Following Wednesday’s release of comprehensive data from the National Lung Screening Trial, which demonstrated a 20 percent reduction in lung cancer mortality resulting from CT screening, MD Anderson Cancer Center publicized its aims to begin implementing lung screening for heavy smokers—without reimbursement from payors.

Part of the University of Texas, MD Anderson Cancer Center in Houston becomes one of the first major providers to adopt CT screening for lung cancer, after having contributed 780 patients to the National Cancer Institute’s National Lung Screening Trial (NLST).

This week, investigators from half-a-dozen NLST participating sites published an updated and more extensive analysis of the NLST’s November findings in the New England Journal of Medicine. The trial revealed that low-dose lung CT dramatically lowered lung cancer mortality compared with standard x-rays, with the results dramatic enough to spur the National Cancer Institute to cut short its multi-institution study.

The authors of the analysis indicated that forthcoming cost-effectiveness studies would be critical to implementing the NLST findings on a broad scale.

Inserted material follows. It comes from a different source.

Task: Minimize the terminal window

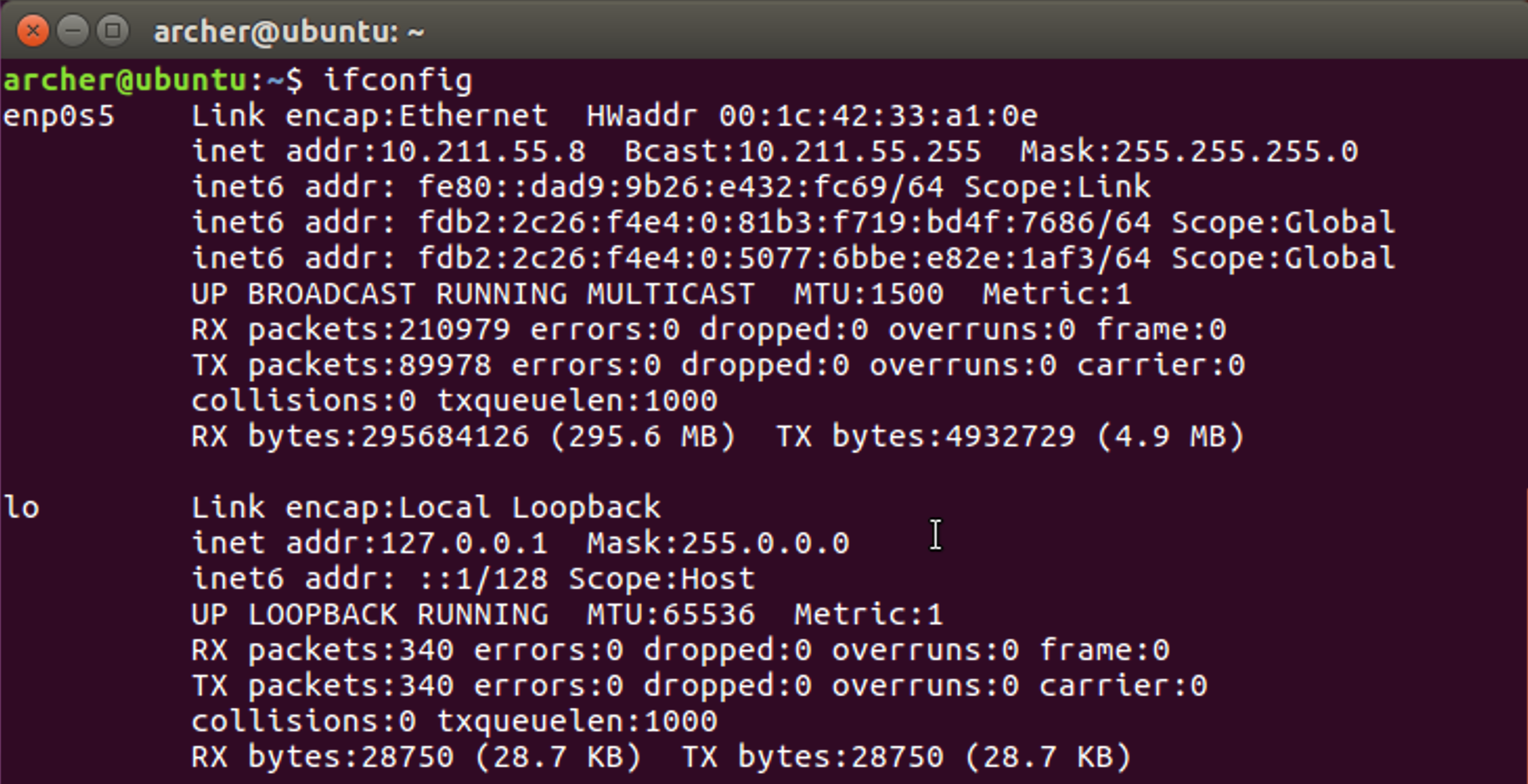Action: pyautogui.click(x=73, y=31)

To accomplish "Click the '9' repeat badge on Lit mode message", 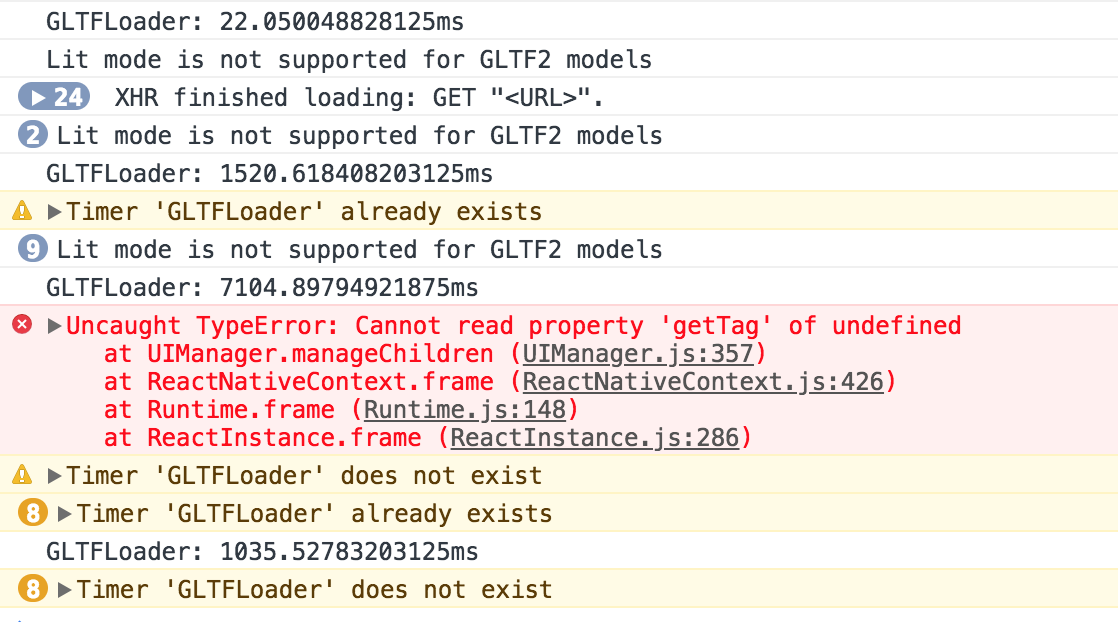I will [x=32, y=249].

Notwithstanding, MD Anderson followed up by announcing its intention to screen patients over 50 who had a history of smoking a pack of cigarettes a day for at least 20 years.

As more in-depth cost-benefit studies continue, the cancer center said it would charge $400 per screening, a price it said was “worth it,” both for deriving clinical benefit and in view of the high costs associated with treating the disease in advanced stages, which often does not stave off death.

A major concern of the study was CT’s 96 percent false-positive rate, which would result in substantial costs and additional testing if implemented according to the NLST’s trial criteria. Still, Reginald Munden, MD, a professor of diagnostic radiology and lead investigator at MD Anderson, argued, “There are more costs associated with treating lung cancer.

“This is a major finding for lung cancer patients and health care policy in the U.S.,” Munden continued. The hospital emphasized that by providing complementary services for patients, including risk assessment and tobacco cessation counseling, it would further improve early detection of the disease.